И простер и коснулся, – «всего, кроме души».
– И встал Иов, и разодрал верхнюю одежду свою, и остриг голову свою, и пал на землю, и поклонился, и сказал: наг вышел я из чрева матери моей, наг и возвращусь туда.
Наг, как во чреве матери, был и тот, кто «тихо скончался» под чьим-то чужим кровом, на какой-то дотоле никому не ведомой железнодорожной станции.
Думая о его столь долгой и столь во всем удивительной жизни, высшую и все разъясняющую точку ее видишь как раз тут – в его бегстве из Ясной Поляны и в его кончине на этой станции. Думая об этом и о долгих годах великих страданий, этому предшествовавших, никак не избегнешь мысли о путях Иова, Будды, даже самого Сына Человеческого.

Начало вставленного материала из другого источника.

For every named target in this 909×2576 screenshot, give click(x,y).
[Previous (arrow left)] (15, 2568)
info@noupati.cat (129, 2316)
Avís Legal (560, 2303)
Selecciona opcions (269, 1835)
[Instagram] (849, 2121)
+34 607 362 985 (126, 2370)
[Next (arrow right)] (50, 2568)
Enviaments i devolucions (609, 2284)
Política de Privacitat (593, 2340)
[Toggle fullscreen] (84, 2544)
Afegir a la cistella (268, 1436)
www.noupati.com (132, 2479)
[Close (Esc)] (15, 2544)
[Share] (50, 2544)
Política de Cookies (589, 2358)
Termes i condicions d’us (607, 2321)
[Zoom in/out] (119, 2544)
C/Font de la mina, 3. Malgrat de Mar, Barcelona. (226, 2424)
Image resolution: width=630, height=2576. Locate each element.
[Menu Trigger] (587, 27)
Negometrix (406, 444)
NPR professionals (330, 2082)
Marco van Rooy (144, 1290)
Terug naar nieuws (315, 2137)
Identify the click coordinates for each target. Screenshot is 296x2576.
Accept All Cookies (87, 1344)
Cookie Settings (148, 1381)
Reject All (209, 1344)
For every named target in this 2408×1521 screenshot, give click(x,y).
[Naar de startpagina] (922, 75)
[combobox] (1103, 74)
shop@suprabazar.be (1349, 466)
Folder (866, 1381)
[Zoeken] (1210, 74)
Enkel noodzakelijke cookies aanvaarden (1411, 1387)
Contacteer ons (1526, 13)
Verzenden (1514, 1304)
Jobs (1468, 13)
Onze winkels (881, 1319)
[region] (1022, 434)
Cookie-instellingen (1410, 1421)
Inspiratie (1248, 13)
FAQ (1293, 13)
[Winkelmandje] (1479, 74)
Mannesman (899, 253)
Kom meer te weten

– Паки и паки берет его дьявол на весьма высокую гору и показывает ему все царства мира и славу их. И говорит ему: все это отдам тебе, если, падши, поклонишься мне. Но Иисус говорит ему: отойди от меня, Сатана.
Кто был так искушаем, как Толстой, кто так любил «царства мира и славу их»?
– Боже мой, – думал князь Андрей в ночь перед Аустерлицким сражением, – что же мне делать, ежели я ничего не люблю, как только славу, любовь людскую? Отец, сестра, жена, все самые дорогие мне люди – я всех их отдам за минуту славы, торжества над людьми, за любовь к себе людей, которых я не знаю!
«Врата, ведущие в погибель», были открыты перед Толстым сугубо широко, «торжества над людьми» он достиг величайшего. «Ну и что ж? Что потом?»[9] Достигнув, он «встал, и взял черепицу, чтобы скоблить себя ею, и сел в пепел вне селения…»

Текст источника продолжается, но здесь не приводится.